**** Information provided
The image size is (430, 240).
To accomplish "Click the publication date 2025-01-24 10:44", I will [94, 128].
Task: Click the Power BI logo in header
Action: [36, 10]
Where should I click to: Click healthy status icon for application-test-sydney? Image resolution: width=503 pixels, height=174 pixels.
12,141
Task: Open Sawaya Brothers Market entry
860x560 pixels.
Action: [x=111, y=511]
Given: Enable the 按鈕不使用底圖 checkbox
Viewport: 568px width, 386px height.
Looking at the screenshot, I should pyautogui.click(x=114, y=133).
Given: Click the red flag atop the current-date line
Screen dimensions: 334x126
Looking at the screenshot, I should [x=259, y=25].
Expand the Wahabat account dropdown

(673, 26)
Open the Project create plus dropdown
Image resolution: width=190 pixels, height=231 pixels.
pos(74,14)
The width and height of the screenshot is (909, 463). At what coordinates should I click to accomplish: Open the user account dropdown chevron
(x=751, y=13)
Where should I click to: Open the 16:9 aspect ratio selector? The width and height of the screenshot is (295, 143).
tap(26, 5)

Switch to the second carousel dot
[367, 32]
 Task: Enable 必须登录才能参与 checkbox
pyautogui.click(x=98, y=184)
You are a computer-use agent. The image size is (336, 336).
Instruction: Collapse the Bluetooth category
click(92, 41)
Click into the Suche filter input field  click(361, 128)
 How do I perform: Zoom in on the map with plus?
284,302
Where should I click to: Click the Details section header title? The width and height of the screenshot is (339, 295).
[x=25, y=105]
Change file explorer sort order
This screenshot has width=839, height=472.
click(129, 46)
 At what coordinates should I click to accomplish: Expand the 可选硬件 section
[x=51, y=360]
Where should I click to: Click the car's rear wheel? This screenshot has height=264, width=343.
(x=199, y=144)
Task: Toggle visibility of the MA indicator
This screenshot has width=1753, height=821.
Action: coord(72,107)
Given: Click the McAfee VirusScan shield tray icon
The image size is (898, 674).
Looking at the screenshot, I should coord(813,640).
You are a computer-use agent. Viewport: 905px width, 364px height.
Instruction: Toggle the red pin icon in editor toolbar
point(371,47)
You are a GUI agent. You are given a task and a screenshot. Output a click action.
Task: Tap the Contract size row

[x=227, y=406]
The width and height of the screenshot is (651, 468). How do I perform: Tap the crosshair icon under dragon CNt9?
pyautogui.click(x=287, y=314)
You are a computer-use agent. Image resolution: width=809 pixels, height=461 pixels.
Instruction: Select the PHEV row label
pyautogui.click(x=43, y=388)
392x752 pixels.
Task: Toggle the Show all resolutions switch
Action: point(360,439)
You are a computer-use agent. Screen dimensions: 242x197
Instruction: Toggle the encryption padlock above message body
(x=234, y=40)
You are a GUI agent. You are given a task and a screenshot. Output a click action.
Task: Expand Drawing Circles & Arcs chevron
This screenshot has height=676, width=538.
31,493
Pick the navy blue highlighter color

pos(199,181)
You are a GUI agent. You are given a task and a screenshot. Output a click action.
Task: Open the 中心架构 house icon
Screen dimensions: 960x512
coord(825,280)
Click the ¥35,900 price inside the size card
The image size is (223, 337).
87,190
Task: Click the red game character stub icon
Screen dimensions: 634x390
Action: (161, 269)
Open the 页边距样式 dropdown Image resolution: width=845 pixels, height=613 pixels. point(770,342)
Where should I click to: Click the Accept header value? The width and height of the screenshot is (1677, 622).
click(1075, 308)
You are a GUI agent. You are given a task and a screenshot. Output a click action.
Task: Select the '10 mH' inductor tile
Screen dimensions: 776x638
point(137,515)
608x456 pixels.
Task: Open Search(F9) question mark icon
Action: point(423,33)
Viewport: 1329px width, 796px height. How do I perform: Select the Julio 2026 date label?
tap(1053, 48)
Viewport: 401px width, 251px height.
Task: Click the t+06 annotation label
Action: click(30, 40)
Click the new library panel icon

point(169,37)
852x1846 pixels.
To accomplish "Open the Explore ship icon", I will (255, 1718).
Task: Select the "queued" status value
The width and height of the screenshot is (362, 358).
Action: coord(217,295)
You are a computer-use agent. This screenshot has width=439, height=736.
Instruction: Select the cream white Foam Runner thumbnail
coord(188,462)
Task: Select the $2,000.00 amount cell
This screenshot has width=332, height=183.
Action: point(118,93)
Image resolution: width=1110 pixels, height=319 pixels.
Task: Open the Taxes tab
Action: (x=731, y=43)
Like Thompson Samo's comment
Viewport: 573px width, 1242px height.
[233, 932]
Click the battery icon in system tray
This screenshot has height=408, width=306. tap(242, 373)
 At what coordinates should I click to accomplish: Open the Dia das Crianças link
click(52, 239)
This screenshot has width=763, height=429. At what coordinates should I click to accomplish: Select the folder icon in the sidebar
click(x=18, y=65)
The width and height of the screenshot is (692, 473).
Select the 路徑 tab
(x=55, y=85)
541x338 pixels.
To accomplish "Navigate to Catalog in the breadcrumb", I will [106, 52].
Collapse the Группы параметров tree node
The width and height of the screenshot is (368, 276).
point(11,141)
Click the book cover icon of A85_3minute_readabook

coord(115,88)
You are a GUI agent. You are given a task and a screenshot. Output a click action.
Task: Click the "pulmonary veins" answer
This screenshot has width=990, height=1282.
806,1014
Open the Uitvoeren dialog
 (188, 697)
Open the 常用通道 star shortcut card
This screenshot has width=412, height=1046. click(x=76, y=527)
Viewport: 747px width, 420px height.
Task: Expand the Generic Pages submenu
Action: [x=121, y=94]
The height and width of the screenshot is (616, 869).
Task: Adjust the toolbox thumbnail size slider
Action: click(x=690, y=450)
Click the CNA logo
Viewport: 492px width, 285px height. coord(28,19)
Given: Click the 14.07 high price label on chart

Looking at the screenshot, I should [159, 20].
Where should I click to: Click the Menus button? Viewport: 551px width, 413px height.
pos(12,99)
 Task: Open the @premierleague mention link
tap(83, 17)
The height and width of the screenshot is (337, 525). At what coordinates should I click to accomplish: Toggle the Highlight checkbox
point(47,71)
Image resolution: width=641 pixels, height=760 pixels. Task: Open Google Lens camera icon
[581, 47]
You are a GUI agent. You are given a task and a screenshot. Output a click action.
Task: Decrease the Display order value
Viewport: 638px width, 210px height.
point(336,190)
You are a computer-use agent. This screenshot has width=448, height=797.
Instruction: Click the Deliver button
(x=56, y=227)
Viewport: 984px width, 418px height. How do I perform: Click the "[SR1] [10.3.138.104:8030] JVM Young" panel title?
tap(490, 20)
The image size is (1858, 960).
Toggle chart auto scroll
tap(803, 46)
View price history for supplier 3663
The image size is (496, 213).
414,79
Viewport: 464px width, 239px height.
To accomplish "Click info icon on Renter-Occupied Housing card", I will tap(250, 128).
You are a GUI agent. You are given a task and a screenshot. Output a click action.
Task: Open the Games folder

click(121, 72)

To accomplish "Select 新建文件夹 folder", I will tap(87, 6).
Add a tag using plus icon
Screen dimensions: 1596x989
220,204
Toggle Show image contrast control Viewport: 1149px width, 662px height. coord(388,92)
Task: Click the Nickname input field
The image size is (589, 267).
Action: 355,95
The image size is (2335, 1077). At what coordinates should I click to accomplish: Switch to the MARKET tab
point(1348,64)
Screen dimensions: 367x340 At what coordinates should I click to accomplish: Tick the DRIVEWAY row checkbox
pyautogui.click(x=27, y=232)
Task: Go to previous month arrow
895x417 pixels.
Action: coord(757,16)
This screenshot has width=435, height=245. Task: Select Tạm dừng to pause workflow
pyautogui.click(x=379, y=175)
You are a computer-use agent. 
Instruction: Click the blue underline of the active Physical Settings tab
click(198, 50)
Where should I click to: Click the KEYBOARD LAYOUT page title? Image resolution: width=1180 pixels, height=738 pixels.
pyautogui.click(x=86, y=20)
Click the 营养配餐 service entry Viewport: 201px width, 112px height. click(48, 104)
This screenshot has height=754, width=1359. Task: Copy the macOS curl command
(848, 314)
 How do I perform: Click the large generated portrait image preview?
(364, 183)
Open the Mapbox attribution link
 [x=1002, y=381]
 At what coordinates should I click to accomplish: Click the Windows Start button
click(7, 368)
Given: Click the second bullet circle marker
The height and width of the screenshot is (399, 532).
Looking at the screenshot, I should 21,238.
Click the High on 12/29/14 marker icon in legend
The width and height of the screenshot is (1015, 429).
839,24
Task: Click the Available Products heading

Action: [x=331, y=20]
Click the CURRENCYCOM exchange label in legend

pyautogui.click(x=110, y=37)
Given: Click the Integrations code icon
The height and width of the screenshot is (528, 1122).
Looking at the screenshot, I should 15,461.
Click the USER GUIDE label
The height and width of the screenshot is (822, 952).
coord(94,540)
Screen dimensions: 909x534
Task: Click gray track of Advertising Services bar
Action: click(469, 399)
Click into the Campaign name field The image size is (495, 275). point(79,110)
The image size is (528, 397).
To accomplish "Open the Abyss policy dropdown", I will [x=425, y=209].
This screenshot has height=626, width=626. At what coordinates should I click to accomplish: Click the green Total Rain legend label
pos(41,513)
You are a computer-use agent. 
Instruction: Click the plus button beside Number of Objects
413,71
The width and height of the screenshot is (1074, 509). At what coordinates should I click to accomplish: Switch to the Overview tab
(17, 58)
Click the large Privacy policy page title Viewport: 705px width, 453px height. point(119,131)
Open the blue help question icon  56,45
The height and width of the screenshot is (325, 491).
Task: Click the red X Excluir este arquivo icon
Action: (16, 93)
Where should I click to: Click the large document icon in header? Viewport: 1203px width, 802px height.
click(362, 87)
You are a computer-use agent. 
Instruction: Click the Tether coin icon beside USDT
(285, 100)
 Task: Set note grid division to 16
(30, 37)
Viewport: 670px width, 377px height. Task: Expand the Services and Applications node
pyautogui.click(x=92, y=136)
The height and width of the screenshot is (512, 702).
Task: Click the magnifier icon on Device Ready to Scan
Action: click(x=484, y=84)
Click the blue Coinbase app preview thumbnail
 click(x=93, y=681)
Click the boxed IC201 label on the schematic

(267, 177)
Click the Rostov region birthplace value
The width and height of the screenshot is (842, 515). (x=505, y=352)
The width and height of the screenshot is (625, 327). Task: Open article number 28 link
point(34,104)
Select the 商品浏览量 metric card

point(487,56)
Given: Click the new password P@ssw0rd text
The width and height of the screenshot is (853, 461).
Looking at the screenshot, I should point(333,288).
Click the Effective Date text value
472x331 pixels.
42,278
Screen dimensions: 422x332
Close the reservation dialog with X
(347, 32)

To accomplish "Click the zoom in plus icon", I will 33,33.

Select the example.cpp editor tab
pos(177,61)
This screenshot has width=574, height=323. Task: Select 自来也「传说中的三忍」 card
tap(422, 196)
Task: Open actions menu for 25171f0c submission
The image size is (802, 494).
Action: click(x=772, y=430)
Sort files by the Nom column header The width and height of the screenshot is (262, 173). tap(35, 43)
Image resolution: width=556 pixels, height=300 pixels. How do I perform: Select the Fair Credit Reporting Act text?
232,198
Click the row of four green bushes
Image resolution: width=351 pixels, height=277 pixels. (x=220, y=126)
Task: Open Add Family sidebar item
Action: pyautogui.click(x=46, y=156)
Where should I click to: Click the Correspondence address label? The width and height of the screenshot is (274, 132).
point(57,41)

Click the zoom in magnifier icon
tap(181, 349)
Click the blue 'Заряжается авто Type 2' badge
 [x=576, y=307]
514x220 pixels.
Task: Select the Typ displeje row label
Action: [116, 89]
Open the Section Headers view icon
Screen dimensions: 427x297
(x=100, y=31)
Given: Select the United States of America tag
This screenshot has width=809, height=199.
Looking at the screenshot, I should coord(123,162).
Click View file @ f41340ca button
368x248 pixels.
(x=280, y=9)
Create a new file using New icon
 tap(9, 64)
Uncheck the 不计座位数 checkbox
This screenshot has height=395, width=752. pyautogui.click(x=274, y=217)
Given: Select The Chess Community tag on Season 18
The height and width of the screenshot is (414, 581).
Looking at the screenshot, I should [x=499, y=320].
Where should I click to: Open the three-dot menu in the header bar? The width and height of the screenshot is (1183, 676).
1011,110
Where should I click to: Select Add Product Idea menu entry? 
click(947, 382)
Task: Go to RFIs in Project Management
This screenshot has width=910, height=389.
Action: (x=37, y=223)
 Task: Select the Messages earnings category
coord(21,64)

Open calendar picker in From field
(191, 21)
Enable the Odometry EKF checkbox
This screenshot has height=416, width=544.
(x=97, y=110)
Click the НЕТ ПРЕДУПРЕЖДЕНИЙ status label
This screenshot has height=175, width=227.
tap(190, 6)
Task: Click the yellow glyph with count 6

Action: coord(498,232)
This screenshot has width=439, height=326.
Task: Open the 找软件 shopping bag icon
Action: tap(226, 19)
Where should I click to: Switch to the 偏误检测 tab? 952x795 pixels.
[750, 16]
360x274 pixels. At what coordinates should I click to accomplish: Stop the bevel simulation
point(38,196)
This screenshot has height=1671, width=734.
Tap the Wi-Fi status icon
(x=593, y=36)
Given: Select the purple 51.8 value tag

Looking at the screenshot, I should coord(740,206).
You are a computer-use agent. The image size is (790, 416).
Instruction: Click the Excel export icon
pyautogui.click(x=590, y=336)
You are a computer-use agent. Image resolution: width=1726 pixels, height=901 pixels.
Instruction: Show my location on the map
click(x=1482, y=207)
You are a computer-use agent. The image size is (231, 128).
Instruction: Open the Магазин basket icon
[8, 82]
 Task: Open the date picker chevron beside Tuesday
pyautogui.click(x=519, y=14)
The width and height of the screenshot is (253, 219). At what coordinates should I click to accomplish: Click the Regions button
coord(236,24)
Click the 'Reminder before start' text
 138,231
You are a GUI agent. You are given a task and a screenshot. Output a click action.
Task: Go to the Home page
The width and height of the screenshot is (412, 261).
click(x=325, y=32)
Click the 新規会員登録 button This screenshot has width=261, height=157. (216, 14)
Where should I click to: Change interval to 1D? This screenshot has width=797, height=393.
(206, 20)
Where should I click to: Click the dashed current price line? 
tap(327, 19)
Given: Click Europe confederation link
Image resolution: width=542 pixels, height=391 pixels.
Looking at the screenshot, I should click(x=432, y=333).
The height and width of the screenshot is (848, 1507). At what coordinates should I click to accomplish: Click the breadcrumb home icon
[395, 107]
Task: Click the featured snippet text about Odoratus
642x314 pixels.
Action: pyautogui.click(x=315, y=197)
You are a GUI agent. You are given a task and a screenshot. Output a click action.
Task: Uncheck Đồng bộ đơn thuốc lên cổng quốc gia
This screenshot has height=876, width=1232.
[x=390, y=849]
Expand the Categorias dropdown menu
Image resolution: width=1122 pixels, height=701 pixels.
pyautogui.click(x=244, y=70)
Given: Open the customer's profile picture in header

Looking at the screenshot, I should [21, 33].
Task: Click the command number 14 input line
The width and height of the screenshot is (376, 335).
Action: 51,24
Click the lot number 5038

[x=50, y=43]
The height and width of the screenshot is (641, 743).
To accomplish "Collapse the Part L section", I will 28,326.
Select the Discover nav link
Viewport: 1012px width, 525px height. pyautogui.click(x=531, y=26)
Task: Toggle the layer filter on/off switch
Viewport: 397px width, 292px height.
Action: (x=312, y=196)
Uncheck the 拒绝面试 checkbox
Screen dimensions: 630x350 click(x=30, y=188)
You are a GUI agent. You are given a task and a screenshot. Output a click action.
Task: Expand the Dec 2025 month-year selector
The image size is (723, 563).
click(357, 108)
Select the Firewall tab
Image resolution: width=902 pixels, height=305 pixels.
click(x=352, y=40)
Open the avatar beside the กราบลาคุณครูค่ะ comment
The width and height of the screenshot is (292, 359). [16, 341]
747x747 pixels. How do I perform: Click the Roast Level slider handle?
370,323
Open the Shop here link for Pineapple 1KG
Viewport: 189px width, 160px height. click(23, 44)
********
## [Work instructions]
Find the lines above that contain the string "month" and answer with how many there are, nothing else.

## [Answer below]
2